Work to complete: Reproduce only the rows in the stretch from the line containing "coordinates (69, 120)." through the line containing "at (733, 233).", changing every "screenshot" to "capture" and leaving all else intact.

▼

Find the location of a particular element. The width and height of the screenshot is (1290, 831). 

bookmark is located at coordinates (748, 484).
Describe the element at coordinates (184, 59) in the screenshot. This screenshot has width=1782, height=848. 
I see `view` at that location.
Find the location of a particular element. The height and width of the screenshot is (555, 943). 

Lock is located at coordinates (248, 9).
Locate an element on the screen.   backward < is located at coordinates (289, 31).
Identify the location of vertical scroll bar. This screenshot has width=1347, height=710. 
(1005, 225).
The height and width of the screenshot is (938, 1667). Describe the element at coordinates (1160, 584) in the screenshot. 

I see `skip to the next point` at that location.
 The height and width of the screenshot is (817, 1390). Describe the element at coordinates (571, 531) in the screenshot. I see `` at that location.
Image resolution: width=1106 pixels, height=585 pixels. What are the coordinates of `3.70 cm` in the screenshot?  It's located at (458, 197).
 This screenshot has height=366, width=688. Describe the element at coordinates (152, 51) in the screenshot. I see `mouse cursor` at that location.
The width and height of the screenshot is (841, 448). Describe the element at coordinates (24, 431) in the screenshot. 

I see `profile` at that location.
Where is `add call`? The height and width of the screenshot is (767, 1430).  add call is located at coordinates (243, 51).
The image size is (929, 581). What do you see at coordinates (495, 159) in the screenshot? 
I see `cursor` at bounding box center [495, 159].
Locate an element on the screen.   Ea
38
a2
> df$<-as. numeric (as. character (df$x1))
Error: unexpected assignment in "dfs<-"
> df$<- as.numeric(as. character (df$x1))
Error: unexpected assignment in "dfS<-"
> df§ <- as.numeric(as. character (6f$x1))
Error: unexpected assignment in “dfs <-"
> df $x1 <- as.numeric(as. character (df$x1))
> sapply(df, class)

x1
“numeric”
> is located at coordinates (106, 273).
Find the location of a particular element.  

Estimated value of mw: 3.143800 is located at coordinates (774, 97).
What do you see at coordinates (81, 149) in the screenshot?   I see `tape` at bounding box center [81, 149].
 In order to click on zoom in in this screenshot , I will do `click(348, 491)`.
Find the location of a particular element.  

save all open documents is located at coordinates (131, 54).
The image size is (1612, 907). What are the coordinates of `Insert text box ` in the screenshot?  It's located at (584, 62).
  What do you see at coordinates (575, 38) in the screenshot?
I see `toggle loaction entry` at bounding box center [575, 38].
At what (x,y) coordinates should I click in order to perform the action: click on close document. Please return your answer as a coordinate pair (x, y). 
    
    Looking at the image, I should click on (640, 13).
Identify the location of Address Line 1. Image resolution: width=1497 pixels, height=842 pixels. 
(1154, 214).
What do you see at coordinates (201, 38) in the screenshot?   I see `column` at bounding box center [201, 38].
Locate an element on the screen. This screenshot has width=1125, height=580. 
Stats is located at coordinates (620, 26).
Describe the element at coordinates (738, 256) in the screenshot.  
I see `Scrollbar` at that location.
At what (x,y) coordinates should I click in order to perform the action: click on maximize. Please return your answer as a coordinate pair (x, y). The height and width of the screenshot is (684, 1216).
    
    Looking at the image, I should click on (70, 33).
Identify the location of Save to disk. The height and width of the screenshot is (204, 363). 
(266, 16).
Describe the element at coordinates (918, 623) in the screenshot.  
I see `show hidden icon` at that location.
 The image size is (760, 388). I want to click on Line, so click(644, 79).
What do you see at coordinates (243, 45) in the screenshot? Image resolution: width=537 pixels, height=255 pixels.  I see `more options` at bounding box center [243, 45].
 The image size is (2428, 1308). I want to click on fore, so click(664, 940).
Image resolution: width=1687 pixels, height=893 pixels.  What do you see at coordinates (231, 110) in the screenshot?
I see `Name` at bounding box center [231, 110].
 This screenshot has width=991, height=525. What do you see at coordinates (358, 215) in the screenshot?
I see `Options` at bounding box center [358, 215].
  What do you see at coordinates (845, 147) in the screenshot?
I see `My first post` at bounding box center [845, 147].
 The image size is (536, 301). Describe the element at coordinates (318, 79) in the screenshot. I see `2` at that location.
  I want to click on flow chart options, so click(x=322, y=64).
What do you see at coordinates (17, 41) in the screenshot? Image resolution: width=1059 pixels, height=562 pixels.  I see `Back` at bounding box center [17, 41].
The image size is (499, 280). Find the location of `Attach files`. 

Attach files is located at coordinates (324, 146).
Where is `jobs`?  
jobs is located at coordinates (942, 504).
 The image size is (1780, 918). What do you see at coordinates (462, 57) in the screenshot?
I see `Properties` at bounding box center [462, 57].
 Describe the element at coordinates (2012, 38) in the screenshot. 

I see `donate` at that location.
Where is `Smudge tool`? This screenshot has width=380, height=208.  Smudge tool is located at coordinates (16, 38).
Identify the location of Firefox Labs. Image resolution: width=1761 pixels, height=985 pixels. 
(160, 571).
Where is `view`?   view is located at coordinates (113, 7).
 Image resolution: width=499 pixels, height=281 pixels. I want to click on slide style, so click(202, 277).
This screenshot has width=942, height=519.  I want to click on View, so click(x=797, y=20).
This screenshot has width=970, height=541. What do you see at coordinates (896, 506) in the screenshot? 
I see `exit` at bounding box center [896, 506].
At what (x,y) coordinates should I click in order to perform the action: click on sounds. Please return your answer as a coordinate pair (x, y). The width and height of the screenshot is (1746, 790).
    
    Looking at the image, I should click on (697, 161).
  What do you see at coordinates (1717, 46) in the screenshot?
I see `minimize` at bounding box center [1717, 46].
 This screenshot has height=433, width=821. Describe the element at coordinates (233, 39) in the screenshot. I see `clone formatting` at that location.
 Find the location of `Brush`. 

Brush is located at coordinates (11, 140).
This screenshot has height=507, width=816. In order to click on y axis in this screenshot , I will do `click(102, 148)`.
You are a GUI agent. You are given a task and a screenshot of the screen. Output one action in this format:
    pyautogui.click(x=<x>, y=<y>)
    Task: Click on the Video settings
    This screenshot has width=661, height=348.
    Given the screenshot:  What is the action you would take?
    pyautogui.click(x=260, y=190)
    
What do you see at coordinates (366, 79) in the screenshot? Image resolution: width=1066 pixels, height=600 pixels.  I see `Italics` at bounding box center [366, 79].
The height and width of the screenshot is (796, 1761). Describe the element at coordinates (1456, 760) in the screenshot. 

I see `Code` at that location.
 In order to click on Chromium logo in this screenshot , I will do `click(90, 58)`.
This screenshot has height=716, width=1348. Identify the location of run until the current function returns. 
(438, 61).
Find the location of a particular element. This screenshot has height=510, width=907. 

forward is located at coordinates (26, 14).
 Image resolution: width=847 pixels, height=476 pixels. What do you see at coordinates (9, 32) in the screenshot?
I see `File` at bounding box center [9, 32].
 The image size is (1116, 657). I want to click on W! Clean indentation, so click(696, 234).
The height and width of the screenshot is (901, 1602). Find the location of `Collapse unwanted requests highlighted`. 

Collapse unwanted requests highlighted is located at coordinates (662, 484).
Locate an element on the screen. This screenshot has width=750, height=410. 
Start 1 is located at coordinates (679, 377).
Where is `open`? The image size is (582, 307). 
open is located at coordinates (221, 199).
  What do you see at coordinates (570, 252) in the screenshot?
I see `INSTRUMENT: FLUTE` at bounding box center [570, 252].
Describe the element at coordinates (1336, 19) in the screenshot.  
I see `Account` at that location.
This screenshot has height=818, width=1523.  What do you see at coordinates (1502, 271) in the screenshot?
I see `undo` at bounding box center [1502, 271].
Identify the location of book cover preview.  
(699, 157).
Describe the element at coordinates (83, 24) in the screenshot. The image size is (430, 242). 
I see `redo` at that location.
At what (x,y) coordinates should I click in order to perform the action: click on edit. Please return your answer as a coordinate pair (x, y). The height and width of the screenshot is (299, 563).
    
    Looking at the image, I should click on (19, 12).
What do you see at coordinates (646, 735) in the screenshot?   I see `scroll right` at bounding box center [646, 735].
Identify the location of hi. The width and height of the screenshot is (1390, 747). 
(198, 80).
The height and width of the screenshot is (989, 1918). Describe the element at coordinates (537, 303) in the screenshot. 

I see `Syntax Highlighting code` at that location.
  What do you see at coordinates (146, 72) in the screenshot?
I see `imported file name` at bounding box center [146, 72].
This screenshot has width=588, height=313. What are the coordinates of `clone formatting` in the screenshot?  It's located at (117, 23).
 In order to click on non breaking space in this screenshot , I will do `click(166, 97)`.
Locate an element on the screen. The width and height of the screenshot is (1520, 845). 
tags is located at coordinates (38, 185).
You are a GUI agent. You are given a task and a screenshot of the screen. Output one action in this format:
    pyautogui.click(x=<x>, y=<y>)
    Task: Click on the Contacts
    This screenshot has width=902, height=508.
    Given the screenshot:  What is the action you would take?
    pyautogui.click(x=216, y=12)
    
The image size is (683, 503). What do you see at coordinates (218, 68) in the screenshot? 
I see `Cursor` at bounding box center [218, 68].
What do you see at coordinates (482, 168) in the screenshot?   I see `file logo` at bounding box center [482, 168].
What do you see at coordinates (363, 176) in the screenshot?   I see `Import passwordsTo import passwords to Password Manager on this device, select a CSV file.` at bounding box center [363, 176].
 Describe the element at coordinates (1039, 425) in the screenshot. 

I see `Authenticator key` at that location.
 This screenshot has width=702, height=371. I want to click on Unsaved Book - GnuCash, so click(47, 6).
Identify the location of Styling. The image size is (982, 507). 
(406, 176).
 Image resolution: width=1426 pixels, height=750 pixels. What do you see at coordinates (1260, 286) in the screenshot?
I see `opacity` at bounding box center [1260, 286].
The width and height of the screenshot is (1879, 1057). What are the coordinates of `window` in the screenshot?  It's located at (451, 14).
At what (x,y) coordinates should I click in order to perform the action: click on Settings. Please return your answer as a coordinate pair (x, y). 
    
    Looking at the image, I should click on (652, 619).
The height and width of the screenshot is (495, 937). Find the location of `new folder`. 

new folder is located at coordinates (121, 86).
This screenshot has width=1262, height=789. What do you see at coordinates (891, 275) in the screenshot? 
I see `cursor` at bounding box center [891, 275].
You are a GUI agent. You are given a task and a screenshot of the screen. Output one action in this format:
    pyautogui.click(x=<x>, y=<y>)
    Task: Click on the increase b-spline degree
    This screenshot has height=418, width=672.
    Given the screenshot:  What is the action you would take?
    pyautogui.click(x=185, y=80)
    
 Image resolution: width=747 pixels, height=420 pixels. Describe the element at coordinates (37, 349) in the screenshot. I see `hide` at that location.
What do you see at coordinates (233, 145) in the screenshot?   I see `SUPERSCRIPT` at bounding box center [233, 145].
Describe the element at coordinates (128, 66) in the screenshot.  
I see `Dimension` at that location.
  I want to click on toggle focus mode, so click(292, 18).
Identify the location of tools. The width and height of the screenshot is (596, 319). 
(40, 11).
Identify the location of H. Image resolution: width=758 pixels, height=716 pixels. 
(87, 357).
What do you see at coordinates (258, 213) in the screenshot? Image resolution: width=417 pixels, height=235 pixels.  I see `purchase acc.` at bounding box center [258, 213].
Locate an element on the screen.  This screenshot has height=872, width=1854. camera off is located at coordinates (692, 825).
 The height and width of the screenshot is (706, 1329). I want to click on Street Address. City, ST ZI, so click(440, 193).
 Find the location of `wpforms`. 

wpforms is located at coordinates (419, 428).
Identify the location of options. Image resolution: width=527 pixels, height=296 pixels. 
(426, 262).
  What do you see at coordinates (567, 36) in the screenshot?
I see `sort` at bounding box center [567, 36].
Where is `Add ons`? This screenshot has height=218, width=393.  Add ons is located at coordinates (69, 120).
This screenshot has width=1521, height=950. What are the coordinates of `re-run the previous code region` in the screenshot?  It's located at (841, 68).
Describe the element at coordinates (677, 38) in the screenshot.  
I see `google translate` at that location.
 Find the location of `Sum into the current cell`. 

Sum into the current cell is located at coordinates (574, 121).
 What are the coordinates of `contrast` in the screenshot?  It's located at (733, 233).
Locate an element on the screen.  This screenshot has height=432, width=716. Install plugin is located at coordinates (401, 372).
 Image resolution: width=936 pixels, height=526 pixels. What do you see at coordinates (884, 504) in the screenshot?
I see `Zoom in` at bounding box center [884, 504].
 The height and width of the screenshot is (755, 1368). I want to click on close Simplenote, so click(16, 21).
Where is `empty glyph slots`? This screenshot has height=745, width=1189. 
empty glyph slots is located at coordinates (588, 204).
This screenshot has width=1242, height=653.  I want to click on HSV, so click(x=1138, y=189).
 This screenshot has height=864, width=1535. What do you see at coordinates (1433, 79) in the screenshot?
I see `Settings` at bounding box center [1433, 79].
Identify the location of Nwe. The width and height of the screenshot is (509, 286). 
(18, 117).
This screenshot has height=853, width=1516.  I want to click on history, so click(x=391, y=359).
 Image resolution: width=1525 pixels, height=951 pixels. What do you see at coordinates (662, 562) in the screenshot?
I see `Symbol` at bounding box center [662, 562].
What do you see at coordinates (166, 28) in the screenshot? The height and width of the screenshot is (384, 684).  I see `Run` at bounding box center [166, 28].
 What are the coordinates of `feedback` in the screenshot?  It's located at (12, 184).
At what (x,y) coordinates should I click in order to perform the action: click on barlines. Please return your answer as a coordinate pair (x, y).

▲

Final answer:
Where is `Add ons`? This capture has height=218, width=393.  Add ons is located at coordinates (69, 120).
This capture has width=1521, height=950. What are the coordinates of `re-run the previous code region` in the capture?  It's located at (841, 68).
Describe the element at coordinates (677, 38) in the capture.  
I see `google translate` at that location.
 Find the location of `Sum into the current cell`. 

Sum into the current cell is located at coordinates (574, 121).
 What are the coordinates of `contrast` in the capture?  It's located at (733, 233).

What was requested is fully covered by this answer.